El sargento de la Guardia Civil de Friol, suspendido de funciones durante seis meses

Un sindicato pide su cese definitivo porque beneficiaría al cuerpo y a los vecinos

El sargento que estaba al frente del cuartel de la Guardia Civil ha sido apartado de sus funciones por un período de seis meses. La suspensión por un semestre fue anunciada ayer por la Asociación Unificada de Guardias Civiles (AUGC), que sin ocultar su satisfacción por la medida reclamó un paso más: el sindicato solicitó que al sargento se le aplicase un cese definitivo en el destino.

Según la información facilitada por el sindicato, el sargento estaba ya suspendido en funciones. La situación del cuartel de Friol se vio en vuelta en polémica hace casi dos meses, pues a finales de septiembre se desveló que el encargado del puesto había intentado imponer a un agente de la localidad la firma de una denuncia por una obra, que iba además dirigida a la familia de la concejala y diputada autonómica popular Isabel García Pacín.

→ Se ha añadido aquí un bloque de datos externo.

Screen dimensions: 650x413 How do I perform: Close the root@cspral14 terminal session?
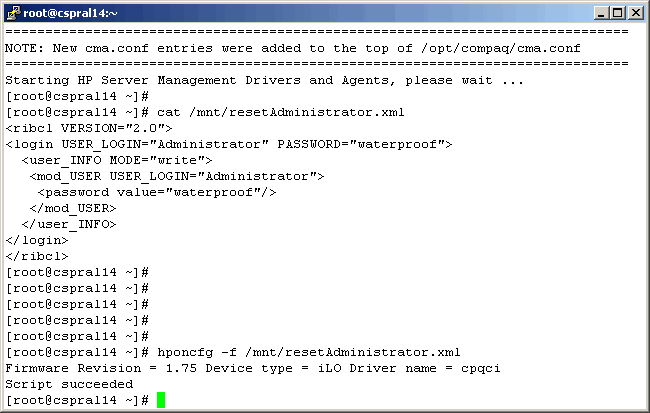(635, 12)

Tal como se publicó entonces, la negativa de uno de los miembros del cuartel a colocar su firma en el documento desembocó en una investigación interna tras informarse de lo sucedido a la Comandancia de la Guardia Civil de Lugo. La cuestión tenía como origen la posible falsificación de tres firmas, que acompañaban a la del sargento en una denuncia presentada en el Concello de Friol por posibles irregularidades en unas obras, y en la posible falsedad de la denuncia misma, basándose en unos hechos que, según recalcaron fuentes consultadas ayer, no tenían nada de irregular y se ajustaban con total normalidad a lo estipulado legalmente.

En favor del respeto

La situación decretada con la suspensión, pese a merecer una impresión favorable de la mencionada asociación, no es definitiva sino cautelar. Por ello, la AUGC reclama que se le aplique al sargento un cese en el destino en lugar de la suspensión temporal, e incluso se citan las medidas que podrían lograrse con esa decisión: se evitaría «un mal mayor» en el puesto friolense de la Benemérita y se mantendrían «la disciplina interna y el respeto al ciudadano».

El funcionamiento interno de las instalaciones no se vio libre de este hecho. De acuerdo con la versión dada ayer por la AUGC, el agente que se negó a firmar la denuncia redactada por el sargento y que informó a sus superiores de posibles amenazas tras esa decisión suya tuvo que darse de baja para evitar «posibles represalias». Actualmente, en cambio, se ha reincorporado ya a su destino.

Problemas internos

El revuelo que se originó hace casi dos meses, al destaparse las denuncias y la implicación de miembros de la Guardia Civil, puso de manifiesto, pese a la discreción con que algunas partes de manifestaron, que algunos problemas internos ya habían surgido antes. La AUGC los relacionó directamente con la «prepotencia» del sargento, que, sin embargo, sí encontró respaldo en la asociación de suboficiales.

De acuerdo con informaciones facilitadas, hubo agentes que llegaron a pedir el traslado por los problemas de convivencia con el mencionado sargento, que en cambio antes, estando destinado en el cercano municipio de Guntín, fue galardonado por el Concello como premio a su conducta, pues se jugó la vida para subir a un edificio en llamas en el centro urbano.